This is not the most recent version of the article. View current version (7 SEP 2011)
Stapled versus handsewn methods for ileocolic anastomoses
Editorial Group: Cochrane Colorectal Cancer Group
Published Online: 18 JUL 2007
Assessed as up-to-date: 28 FEB 2007
Copyright © 2008 The Cochrane Collaboration. Published by John Wiley & Sons, Ltd.
How to Cite
Choy PYG, Bissett IP, Docherty JG, Parry BR, Merrie A. Stapled versus handsewn methods for ileocolic anastomoses. Cochrane Database of Systematic Reviews 2007, Issue 3. Art. No.: CD004320. DOI: 10.1002/14651858.CD004320.pub2.
- Publication Status: Edited (no change to conclusions)
- Published Online: 18 JUL 2007
This is not the most recent version of the article. View current version (07 SEP 2011)
Ileocolic anastomoses are commonly performed for right-sided colon cancer and Crohn's disease. The anastomosis may be constructed using a linear cutter stapler or by suturing. Individual trials comparing stapled versus handsewn ileocolic anastomoses have found little difference in the complication rate but they have lacked adequate power to detect potential small difference. To our knowledge, this is the first systematic review specifically investigating ileocolic anastomosis.
To compare outcomes of ileocolic anastomoses performed using stapling and handsewn techniques. The hypothesis tested was that the stapling technique is associated with fewer complications.

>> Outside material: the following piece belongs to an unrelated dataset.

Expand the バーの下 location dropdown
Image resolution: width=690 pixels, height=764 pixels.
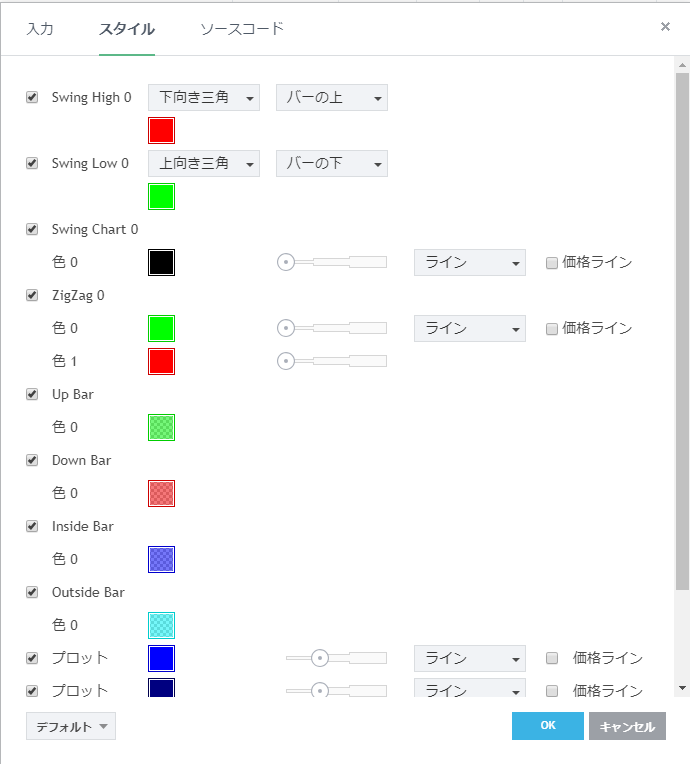click(332, 164)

MEDLINE, EMBASE, Cochrane Colorectal Cancer Group specialised register SR-COLOCA, Cochrane Library were searched for randomised controlled trials comparing use of a linear cuter stapler with any type of suturing technique for ileocolic anastomoses in adults from 1970 to 2005. Abstracts presented to the following society meetings between 1970 and 2002 were handsearched: American Society of Colon and Rectal Surgeons, the Association of Coloproctology of Great Britain and Ireland, European Association of Coloproctology.
Randomised controlled trials comparing use of linear cutter stapler (isoperistaltic side to side or functional end to end) with any type of suturing technique in adults.
Data collection and analysis
Eligible studies were selected and their methodological quality assessed. Relevant results were extracted and missing data sought from the authors. RevMan 4.2 Analysis version 1.0.5 was used to perform meta-analysis when there were sufficient data. Sub-group analyses for cancer and inflammatory bowel disease as indication for ileocolic anastomoses were performed.
After obtaining individual data from authors for studies that include other anastomoses, six trials (including one unpublished) with 955 ileocolic participants (357 stapled, 598 handsewn) were included. The three largest trials had adequate allocation concealment. Stapled anastomosis was associated with significantly fewer anastomotic leaks compared with handsewn (S=5/357, HS=36/598, OR 0.34 [0.14, 0.82] p=0.02). One study performed routine radiology to detect asymptomatic leaks. For the sub-group of 825 cancer patients in four studies, stapled anastomosis led to significant fewer anastomotic leaks (S=4/300, HS=35/525, OR 0.28 [0.10, 0.75] p=0.01). There were too few Crohn's disease patients to perform sub-group analysis. All other outcomes: stricture, anastomotic haemorrhage, anastomotic time, re-operation, mortality, intra-abdominal abscess, wound infection, length of stay, showed no significant difference.
Stapled functional end to end ileocolic anastomosis is associated with fewer leaks than handsewn anastomosis.
Plain language summary
Stapled ileocolic anastomosis has a lower anastomotic leak rate compared with the handsewn technique, particularly in surgery performed for bowel cancer.
After surgery for right-sided bowel cancer or Crohn's disease, the bowel ends may be joined either by the use of a stapler or by manual suturing. This systematic review found 6 randomised controlled trials with a total of 955 participants (357 stapled, 598 handsewn) comparing these two methods. Anastomotic leak rate for stapled anastomosis was 1.4%, significantly lower than handsewn (6%) p=0.02. For the sub-group of 825 cancer patients in four studies, the result was similar. There was no significant difference in the other outcomes of stricture, anastomotic haemorrhage, anastomotic time, re-operation, mortality, intra-abdominal abscess, wound infection and length of stay, although these were not consistently reported.